Mari-Amanda A. Dyal, PhD, Kennesaw State University Todd D. Smith, PhD, Indiana University School of Public Health – Bloomington David M. DeJoy, PhD, University of Georgia Brian A. Moore, PhD, Kennesaw State University
The purpose of this study was to examine the role and impact of sleep health characteristics as they relate to burnout and occupational stress amongst members of the fire service.
There is no question that firefighting is a dangerous job. The inherent occupational hazards associated with firefighting have sustained detrimental psychological, physical, and organizational effects (Rajabi et al., 2020). These hazards have been broadly defined by the Centers for Disease Control (CDC) (2019). Among them are structural hazards, chemical exposures, diesel exhaust, emergency response hazards, fire-damaged floor and job stress. A study by Walker (2016) asked firefighters to rank these hazards with job stress emerging as the highest ranked hazard. Burnout is a preventable outcome of stress that is characterized by physical and mental exhaustion related to being overworked or stressed (Feldman et al., 2020). In the fire service, burnout has been shown to be associated with reduced safe work practices, personal protective equipment usage, work pressure, errors, PTSD, injury, familial discord (Smith et al., 2018; Smith et al., 2019c), and sleep dysfunction (Wolkow et al., 2018). In fact, recent studies have reported that between 40 and 60% of surveyed firefighters experience poor quality sleep (Abbassi et al., 2018; Barger et al., 2016; Hom et al., 2016; Smith et al., 2019a; Smith et al., 2019b; Sullivan et al., 2017). Although the relationship between stress and sleep has been explored in fire service literature (Mehrdad et al., 2013; Lusa et al., 2002; Kim et al., 2006), this relationship has not been examined within the scope of firefighter burnout development. These variables are very dynamic, even more so in the fire service, and this research confirms and presents the relationships among them in ways that have not been considered in the literature to date, thereby contributing to the growing science of influential factors in the fire service that are malleable with appropriate cognitive or behavioral interventions.
Career firefighters were surveyed on perceived occupational stress, all three dimensions of burnout (exhaustion, detachment, and cynicism), and sleep health characteristics as defined by sleep quality and sleep duration. The primary analysis for this study concentrated on conducting and comparing two mediation models using the specified variables. The first model examined occupational stress as predictor, burnout as mediator, and sleep quality as the outcome. The second model examined sleep duration as the predictor, occupational stress as mediator, and burnout as the outcome. Each analysis required OLS regression for the following: 1) confirming the relationship between X and Y (total effect; path c), 2) confirming the relationship between X and M (path a), 3) confirming the relationship between M and Y in the presence of X (path b), and 4) confirming the reduced relationship between X and Y in the presence of M (direct effect; path c?). The sample included 161 career firefighters from a department with 14 stations and approximately 350 sworn personnel serving a population of 190,000 residents.
The results indicate that 1) burnout fully mediated the relationship between occupational stress and sleep quality and 2) occupational stress fully mediated the relationship between sleep duration and burnout for two of the three sleep duration reference groups (6&7 and 6&8). The reference groups in this analysis were based upon the smallest unit of measurement, which was the 6 hours or less category. Therefore, three reference groups emerged (6 hours or less & 7 hours [denoted as 6&7]; 6 hours or less & 8 hours [denoted as 6&8]; 6 hours or less & 9 hours or more [denoted as 6&9]) and were applied to the analyses.
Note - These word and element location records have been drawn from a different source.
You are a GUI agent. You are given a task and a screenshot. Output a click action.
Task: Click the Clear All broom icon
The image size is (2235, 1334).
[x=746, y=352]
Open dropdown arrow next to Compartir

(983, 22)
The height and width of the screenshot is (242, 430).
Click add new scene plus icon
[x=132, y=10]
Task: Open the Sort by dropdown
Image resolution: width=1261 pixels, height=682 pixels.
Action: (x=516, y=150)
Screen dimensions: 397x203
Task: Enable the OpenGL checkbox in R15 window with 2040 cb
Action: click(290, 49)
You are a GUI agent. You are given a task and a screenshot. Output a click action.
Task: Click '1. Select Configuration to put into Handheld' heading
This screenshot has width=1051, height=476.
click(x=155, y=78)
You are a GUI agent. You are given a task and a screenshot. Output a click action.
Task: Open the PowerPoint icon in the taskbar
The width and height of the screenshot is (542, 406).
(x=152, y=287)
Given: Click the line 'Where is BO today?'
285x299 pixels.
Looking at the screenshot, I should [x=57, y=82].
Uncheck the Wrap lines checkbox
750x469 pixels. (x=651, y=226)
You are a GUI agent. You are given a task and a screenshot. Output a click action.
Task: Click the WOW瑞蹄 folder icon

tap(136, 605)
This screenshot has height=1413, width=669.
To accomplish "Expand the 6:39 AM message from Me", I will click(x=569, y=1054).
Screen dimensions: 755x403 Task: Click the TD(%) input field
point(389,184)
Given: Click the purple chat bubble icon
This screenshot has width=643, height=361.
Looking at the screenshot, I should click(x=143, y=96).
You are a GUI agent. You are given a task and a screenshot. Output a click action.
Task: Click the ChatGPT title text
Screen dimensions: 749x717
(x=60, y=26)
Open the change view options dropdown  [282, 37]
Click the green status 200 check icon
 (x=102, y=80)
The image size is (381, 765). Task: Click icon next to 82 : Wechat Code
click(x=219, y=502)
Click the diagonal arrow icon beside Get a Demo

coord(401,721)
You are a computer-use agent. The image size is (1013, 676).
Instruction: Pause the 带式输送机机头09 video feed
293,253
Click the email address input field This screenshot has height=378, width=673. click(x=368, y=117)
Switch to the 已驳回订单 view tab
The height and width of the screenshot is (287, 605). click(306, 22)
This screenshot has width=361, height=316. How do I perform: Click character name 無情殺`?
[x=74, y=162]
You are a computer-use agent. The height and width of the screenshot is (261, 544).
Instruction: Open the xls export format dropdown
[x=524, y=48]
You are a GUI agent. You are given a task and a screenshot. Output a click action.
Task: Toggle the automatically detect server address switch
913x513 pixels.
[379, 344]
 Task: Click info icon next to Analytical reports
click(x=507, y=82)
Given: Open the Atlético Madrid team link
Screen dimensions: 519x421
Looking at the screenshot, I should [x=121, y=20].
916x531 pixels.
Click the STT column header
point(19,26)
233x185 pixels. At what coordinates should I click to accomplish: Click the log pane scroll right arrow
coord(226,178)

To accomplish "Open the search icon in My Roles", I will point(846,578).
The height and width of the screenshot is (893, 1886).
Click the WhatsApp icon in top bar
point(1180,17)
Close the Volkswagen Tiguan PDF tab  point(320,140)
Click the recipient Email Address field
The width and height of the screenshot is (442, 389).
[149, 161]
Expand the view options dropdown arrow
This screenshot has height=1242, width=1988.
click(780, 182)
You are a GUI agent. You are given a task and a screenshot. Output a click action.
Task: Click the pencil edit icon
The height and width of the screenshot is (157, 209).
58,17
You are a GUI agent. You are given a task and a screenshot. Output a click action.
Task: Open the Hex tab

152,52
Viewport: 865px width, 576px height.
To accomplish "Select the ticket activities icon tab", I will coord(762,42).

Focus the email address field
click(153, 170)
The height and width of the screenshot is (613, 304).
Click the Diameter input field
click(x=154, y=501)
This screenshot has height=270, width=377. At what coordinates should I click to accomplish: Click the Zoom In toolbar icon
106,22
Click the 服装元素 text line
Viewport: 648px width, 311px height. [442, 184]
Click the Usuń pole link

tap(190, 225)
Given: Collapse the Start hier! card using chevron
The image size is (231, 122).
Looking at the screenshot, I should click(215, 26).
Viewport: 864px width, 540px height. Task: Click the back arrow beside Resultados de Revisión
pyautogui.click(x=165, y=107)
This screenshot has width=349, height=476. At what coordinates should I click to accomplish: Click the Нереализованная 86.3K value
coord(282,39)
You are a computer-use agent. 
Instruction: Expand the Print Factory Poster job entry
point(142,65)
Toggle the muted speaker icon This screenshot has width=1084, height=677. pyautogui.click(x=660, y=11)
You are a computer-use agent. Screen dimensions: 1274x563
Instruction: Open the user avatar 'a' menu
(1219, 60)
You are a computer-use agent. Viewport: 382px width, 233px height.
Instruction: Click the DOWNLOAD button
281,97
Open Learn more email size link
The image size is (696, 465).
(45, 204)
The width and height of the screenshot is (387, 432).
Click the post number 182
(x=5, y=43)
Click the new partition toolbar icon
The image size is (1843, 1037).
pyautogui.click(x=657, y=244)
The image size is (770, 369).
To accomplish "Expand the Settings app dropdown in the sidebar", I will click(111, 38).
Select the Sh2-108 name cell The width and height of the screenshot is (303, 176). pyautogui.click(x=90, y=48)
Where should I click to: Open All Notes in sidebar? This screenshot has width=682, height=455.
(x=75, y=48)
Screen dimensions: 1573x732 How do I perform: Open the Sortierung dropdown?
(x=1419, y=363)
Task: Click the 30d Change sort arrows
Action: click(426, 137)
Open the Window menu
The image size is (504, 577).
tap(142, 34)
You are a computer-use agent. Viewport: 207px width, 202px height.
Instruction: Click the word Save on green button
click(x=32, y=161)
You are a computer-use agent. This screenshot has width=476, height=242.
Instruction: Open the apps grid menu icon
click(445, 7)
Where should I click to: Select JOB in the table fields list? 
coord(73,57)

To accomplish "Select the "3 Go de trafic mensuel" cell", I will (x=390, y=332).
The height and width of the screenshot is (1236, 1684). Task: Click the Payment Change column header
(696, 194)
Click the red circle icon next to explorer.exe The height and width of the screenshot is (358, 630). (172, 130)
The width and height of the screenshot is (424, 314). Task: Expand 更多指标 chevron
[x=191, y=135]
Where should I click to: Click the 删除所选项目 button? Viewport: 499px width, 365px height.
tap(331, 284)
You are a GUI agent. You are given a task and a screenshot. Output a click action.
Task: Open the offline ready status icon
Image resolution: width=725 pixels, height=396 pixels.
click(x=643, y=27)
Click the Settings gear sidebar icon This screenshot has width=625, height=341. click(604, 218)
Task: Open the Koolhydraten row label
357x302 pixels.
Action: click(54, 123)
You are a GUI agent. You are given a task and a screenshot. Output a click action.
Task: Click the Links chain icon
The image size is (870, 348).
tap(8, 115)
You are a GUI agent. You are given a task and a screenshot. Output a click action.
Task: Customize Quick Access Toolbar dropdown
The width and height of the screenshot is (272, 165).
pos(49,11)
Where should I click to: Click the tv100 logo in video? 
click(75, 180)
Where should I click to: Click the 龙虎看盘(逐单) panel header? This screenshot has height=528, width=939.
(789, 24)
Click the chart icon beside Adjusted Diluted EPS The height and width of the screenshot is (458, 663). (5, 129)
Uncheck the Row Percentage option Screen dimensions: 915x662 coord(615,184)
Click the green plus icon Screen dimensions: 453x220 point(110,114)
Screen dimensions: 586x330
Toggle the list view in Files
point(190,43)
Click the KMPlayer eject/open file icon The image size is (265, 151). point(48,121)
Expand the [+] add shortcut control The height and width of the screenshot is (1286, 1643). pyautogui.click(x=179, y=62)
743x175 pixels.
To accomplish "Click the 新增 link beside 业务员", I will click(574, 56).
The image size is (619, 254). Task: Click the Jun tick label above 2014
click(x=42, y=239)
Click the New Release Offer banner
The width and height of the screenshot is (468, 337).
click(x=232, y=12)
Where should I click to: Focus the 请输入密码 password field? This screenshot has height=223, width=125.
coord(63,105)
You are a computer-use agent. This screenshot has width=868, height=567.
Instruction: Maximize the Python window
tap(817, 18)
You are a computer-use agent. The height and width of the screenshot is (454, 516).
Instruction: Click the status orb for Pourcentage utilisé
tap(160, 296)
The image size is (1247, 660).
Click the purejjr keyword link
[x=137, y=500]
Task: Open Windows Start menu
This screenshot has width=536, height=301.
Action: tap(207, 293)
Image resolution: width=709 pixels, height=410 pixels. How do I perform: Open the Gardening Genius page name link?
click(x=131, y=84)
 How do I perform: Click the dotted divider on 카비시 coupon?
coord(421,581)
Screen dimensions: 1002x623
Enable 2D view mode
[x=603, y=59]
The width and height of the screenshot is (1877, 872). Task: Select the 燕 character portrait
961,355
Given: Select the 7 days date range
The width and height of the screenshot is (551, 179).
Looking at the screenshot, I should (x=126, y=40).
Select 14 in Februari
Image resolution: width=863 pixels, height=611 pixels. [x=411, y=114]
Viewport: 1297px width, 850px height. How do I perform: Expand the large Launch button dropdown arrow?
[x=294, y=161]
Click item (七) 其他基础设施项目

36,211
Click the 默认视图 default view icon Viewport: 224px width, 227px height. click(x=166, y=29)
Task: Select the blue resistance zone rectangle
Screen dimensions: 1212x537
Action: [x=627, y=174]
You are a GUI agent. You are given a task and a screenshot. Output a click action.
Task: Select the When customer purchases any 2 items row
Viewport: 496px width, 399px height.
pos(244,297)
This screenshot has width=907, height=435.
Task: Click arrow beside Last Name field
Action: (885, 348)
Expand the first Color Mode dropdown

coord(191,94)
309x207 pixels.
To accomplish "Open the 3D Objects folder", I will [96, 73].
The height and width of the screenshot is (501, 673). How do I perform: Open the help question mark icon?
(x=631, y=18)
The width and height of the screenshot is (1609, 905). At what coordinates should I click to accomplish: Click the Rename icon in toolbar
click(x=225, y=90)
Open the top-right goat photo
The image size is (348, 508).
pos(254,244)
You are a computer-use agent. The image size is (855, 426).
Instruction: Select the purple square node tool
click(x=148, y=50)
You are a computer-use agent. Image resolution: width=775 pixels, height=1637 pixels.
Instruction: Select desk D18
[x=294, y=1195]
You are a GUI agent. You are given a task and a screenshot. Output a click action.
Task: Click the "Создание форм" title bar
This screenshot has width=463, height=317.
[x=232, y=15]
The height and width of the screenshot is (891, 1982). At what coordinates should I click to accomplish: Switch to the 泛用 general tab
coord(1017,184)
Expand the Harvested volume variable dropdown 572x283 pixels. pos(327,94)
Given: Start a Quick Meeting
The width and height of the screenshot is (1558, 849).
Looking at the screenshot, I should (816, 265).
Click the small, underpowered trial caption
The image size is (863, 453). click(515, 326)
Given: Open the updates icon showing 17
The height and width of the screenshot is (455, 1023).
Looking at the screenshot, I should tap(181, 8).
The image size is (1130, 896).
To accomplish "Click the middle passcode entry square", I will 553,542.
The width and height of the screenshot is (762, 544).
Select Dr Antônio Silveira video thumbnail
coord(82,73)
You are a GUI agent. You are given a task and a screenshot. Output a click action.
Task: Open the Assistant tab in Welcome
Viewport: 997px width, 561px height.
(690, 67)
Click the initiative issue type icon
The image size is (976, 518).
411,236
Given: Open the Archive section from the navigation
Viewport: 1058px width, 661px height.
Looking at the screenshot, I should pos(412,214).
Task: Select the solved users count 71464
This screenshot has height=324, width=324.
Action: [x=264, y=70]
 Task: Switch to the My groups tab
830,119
Subjective sleep health characteristics are being impacted by occupational stressors and are also dynamically involved in the response to occupational stressors. As such, ideal interventions to reduce occupational stress and burnout should address the individual needs of firefighters, while being cognizant of the unique culture in the fire service. Therefore, the current research proposes practice recommendations that incorporate a multi-level approach for intervention design and delivery that specifies 1) comprehensive subjective and objective sleep health characteristics, 2) occupational stressors, and 3) burnout indicators and effects. As for research, it is recommended that comprehensive assessments of both subjective and objective markers of sleep health be incorporated into firefighter research to supplement behavioral health assessments and interventions, especially related to burnout and occupational stress.
This research demonstrates the role and impact of sleep health in the context of occupational stress and burnout in the fire service, which has set a course for larger conversations that involve objective and comprehensive measurement in an effort to emphasize firefighter sleep health beyond its current status. Further, this research highlights the complicated nature of these reciprocal relationships and highlights the importance of sleep health in managing occupational stress and burnout in firefighters.